There was a human population in the Smoke Canyons… antitechnologest who went by the name of… what…? And they were founded by whom…? And how did they accept living entirely dependent upon the greatest machine ever built…?

Five course adjustments should have been made in the last hundred-plus years—all previously scheduled, all minor. But even though the ship’s course was laid out with a delicate precision, stretching ahead for twenty millennia, Miocene could bring to mind only the largest of the burns.

Little more than an informed passenger, she was.

Of course plenty will have changed before she returned. Ranks and faces, and honors, and perhaps even the ship’s exact course… all were subject to contingencies and hard practicalities, and every important decision, as well as the trivial ones, were being made without Miocene’s smallest touch…

Or perhaps, no decisions were being made.
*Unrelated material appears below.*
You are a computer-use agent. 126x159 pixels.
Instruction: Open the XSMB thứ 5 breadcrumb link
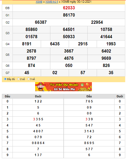click(52, 2)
She had heard the whispered speculations. The Event had purged the ship of all life, leaving it as a derelict again. That explained the lack of any rescue mission. The Master and crew and that myriad of ill-matched passengers had evaporated in a terrible instant, every apartment and great hallway left sterile and pure. And if there was a local species that was brave enough or foolish enough to board the ship today, it would probably take aeons for them to find their way down to this horrible wasteland.